Ralph Mc Daniels - Video Music Box

Video Music Box

Growing up in both Brooklyn and Queens, McDaniels, aspired to be a DJ. He attended New York Institute of Technology where he studied Communications–TV–Film and graduated in 1982. It was at this time that he started noticing an alarming array of talented hip-hop artists continuously being rejected and suppressed by mainstream media, and he wanted to give those overlooked artists a platform where they could be acknowledged by the consumers who craved them.

McDaniels decided to take matters into his own hands and approached a local TV station with an idea to host a music-video show. It was not enthusiastic about McDaniels’ idea but instead allowed him to host another popular local show with the same concept called Studio 31 Dance Party on WNYC-TV, a public-broadcasting station owned by the City of New York.
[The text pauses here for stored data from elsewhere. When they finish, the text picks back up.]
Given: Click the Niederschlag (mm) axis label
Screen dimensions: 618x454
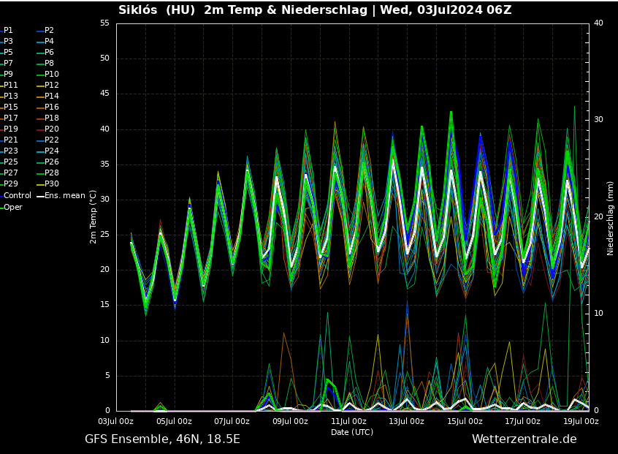Looking at the screenshot, I should (x=610, y=218).
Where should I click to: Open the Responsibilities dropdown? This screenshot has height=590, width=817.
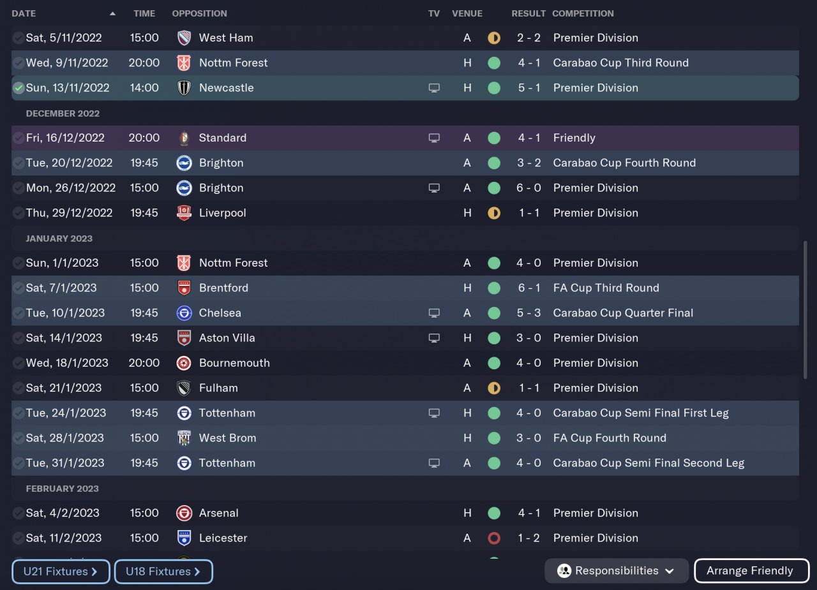click(616, 571)
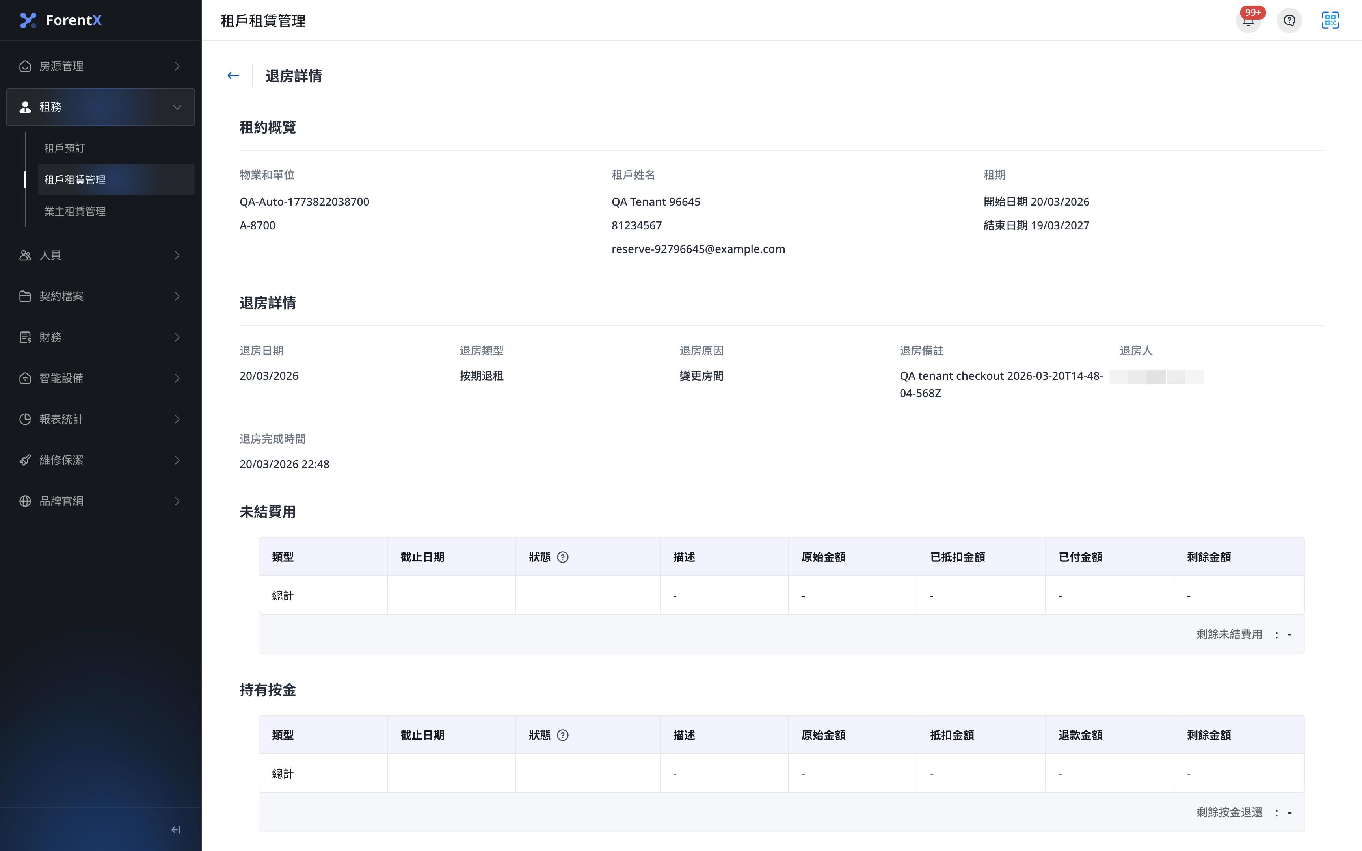Screen dimensions: 1362x851
Task: Show the 狀態 help tooltip in 未結費用 table
Action: click(x=563, y=557)
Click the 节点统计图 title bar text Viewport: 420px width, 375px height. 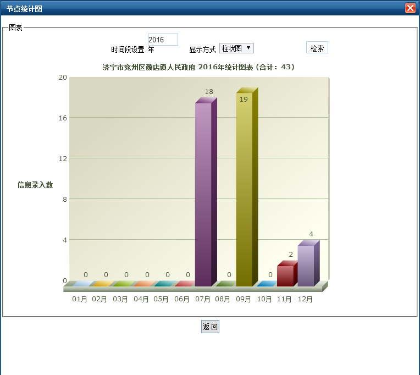(24, 9)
After about a year of hosting that show, McDaniels got the opportunity to produce a show the way he originally wanted to do it and he appropriately named it Video Music Box (VMB).

It was not long before VMB’s 6-day, 60-minute public television viewership began to grow far beyond what any of the cable networks had expected. By 1995, Billboard magazine recognized the show and awarded VMB as the Best Local R&B/Hip-hop Regional Show. Additionally, the show was also notably voted as the Top-10 Greatest Hip Hop TV Moments by VH1 in 2003. By 2005, over 192,000 households per week were regularly viewing VMB. McDaniels had shined a light on an undertapped urban audience and literally answered its outcries against mainstream media’s disregard of its favorite artists with VMB.

In 1985, McDaniels became the first to broadcast a hip-hop tour, Fresh Fest, on VMB, which featured many of today’s hip-hop icons such as Run D.M.C., LL Cool J, Whodini, and many others. It was also through the broadcast of VMB that McDaniels was able to successfully register over 10,000 voters, which earned McDaniels tremendous respect and accolades in throughout the City of New York.

In 2010 McDaniels took the ground-breaking Video Music Box a step further and launched Video Music Box Global on WNYC-TV.